• _課題の要件_:
a) 次の記述(i)〜(iii)が本文の内容と一致するかどうかを、それぞれ「はい」または「いいえ」で答え、判断の根拠となる本文の語句をそのまま引用してください。(i) 披露宴では媒酌人が立てられた。(ii) 内親王の結婚披露宴に天皇皇后両陛下が出席されたのは、天皇家として初めてのことであった。(iii) 披露宴の料理は和食のフルコースであった。
b) 本文のうち、「平成17年11月15日、上皇」で始まり「さしいデザートの物語である。」に至るまでの部分を、一字も変えずに出力してください。

• _読解用本文_:
平成17年11月15日、上皇陛下(当時は天皇陛下)と美智子さまの愛娘、紀宮清子内親王と黒田慶樹さんの結婚披露宴が開かれた。おふたりの希望で媒酌人は立てず、招かれたのもごく親しい人々のみ。料理はフランス料理のフルコースをかなりスリムにした軽いメニュー。ごくシンプルで、しかし心からご結婚を喜ぶ人々が集う披露宴であった。 このご結婚には、天皇家として初めてのことがあった。内親王の結婚披露宴に天皇皇后両陛下が出席されたのである。父母が見守るあたたかな雰囲気の披露宴で、最後に出された料理が秋色の「マロンのクリームブリュレ」であった。今回は、心にやさしいデザートの物語である。

• _単語・要素の位置データ_:
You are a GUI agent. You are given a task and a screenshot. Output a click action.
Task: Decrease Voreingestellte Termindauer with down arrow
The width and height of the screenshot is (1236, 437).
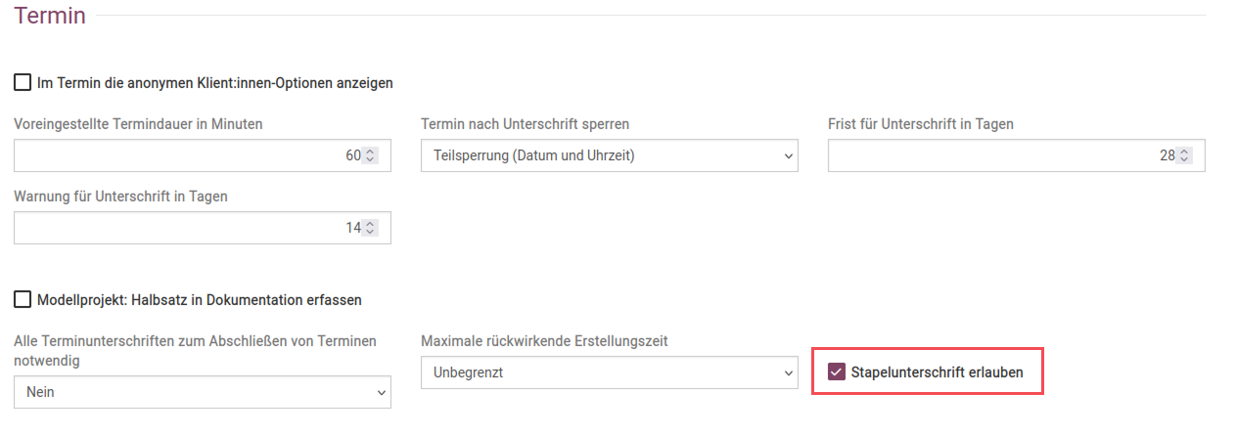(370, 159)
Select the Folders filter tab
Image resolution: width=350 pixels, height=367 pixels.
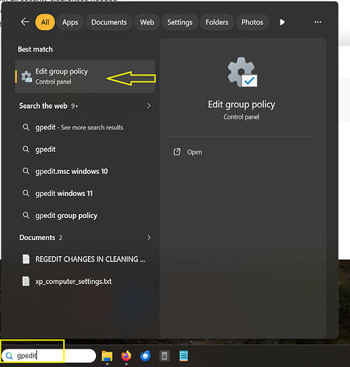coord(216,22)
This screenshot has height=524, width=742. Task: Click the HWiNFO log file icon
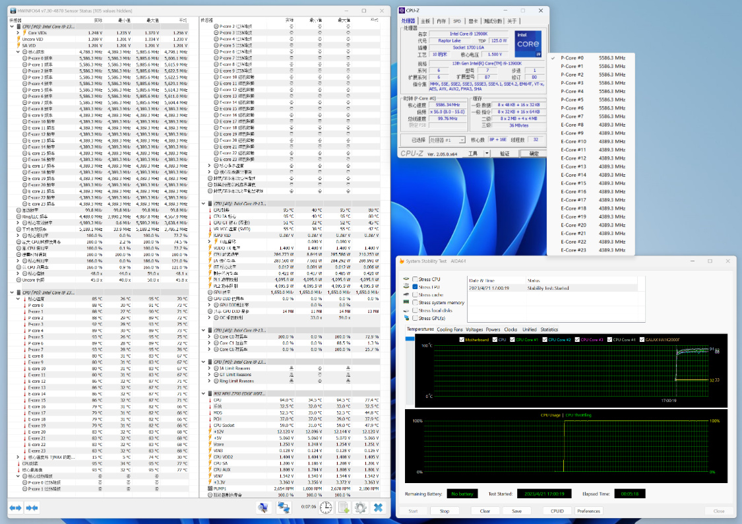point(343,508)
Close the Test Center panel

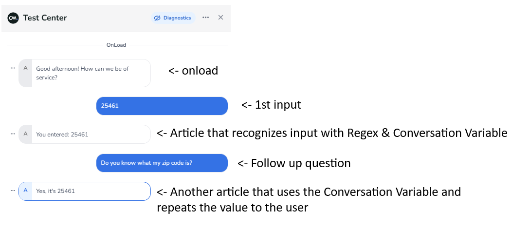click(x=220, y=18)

==

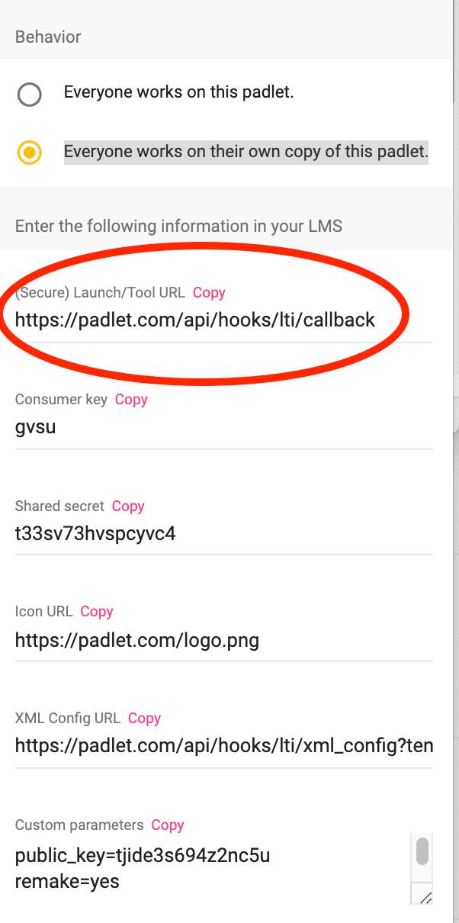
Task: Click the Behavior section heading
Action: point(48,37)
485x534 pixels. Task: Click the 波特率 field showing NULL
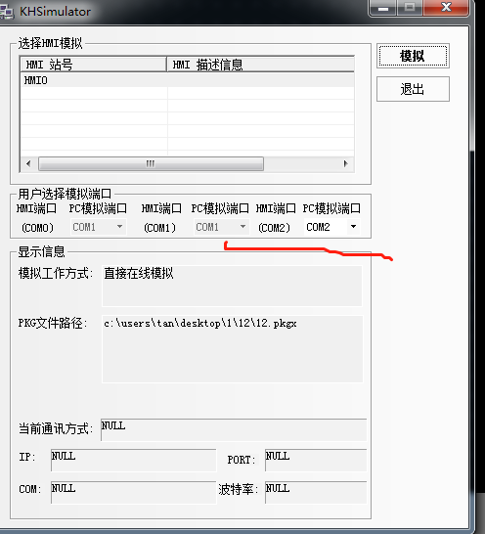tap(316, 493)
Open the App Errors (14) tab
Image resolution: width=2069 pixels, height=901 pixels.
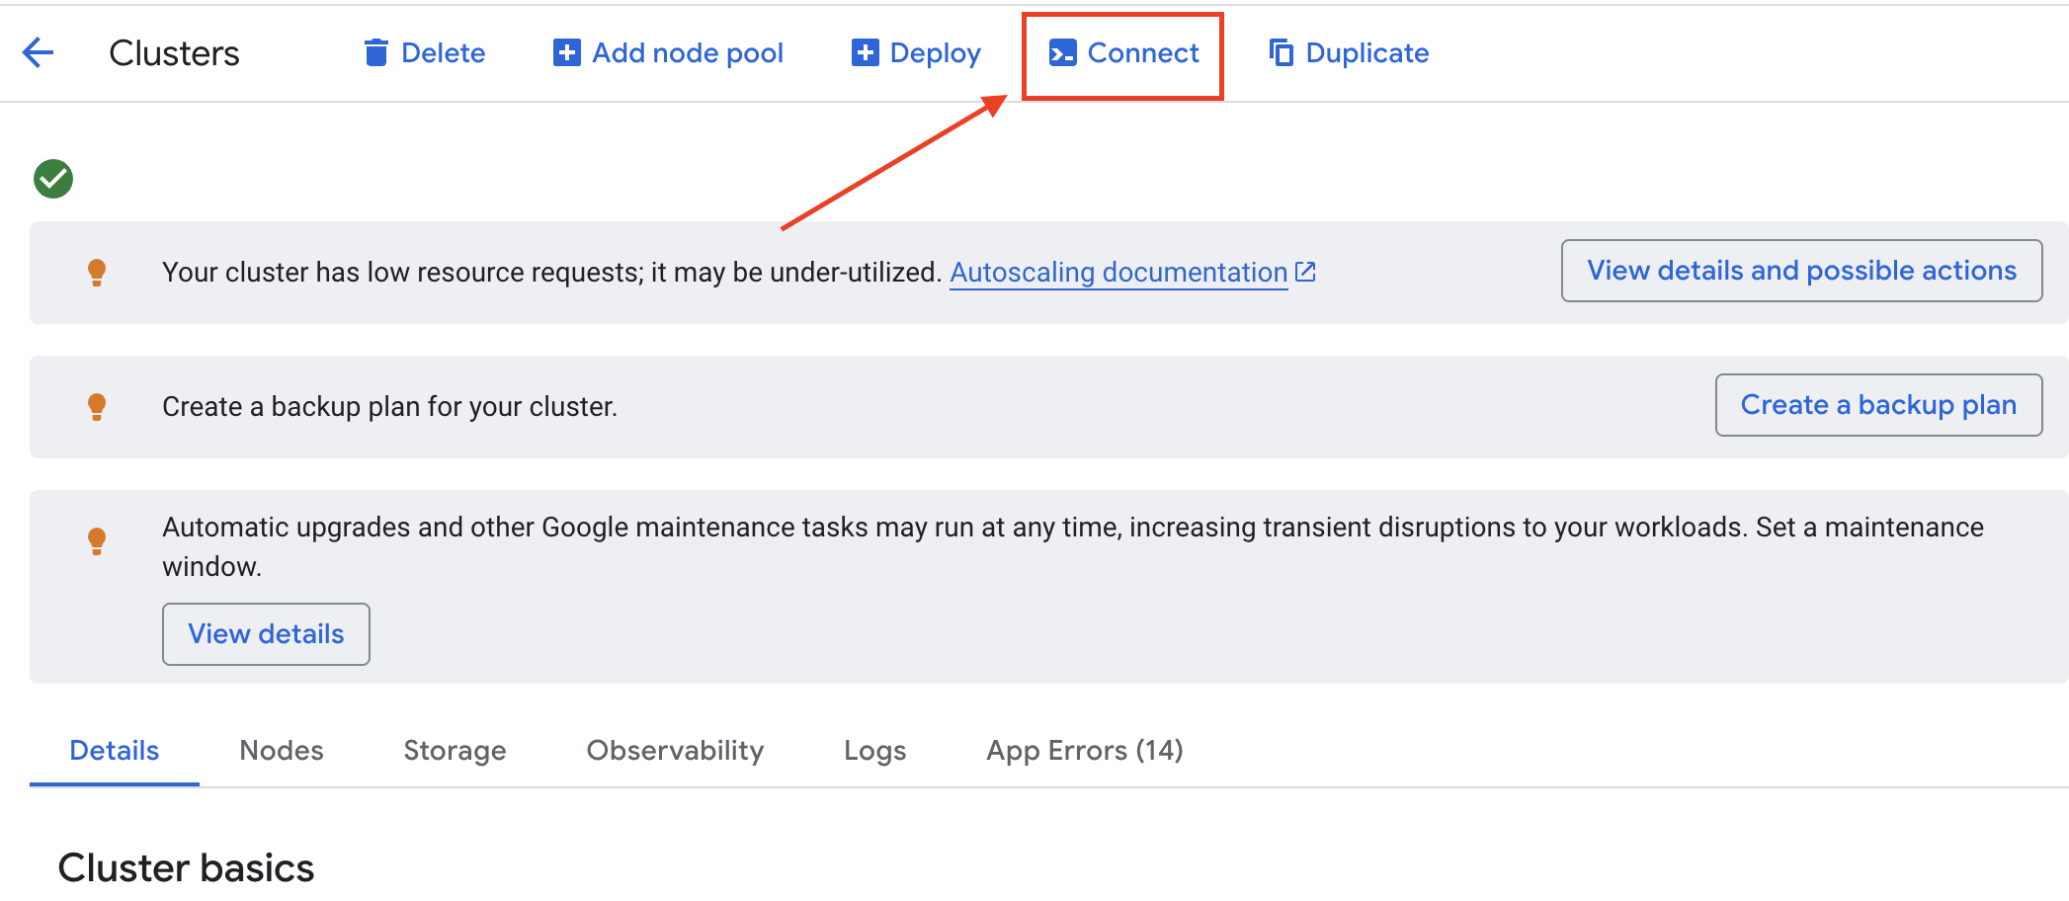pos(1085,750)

==

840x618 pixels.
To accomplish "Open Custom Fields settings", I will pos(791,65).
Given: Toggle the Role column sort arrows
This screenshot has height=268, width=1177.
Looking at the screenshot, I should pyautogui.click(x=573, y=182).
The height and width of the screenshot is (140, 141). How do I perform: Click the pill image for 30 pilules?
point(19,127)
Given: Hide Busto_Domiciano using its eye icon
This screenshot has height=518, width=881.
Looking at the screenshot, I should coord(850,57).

• _課題別の解答_:
a)
(i) いいえ。「おふたりの希望で媒酌人は立てず」
(ii) はい。「このご結婚には、天皇家として初めてのことがあった。内親王の結婚披露宴に天皇皇后両陛下が出席されたのである。」
(iii) いいえ。「料理はフランス料理のフルコースをかなりスリムにした軽いメニュー。」

b)
平成17年11月15日、上皇陛下(当時は天皇陛下)と美智子さまの愛娘、紀宮清子内親王と黒田慶樹さんの結婚披露宴が開かれた。おふたりの希望で媒酌人は立てず、招かれたのもごく親しい人々のみ。料理はフランス料理のフルコースをかなりスリムにした軽いメニュー。ごくシンプルで、しかし心からご結婚を喜ぶ人々が集う披露宴であった。 このご結婚には、天皇家として初めてのことがあった。内親王の結婚披露宴に天皇皇后両陛下が出席されたのである。父母が見守るあたたかな雰囲気の披露宴で、最後に出された料理が秋色の「マロンのクリームブリュレ」であった。今回は、心にやさしいデザートの物語である。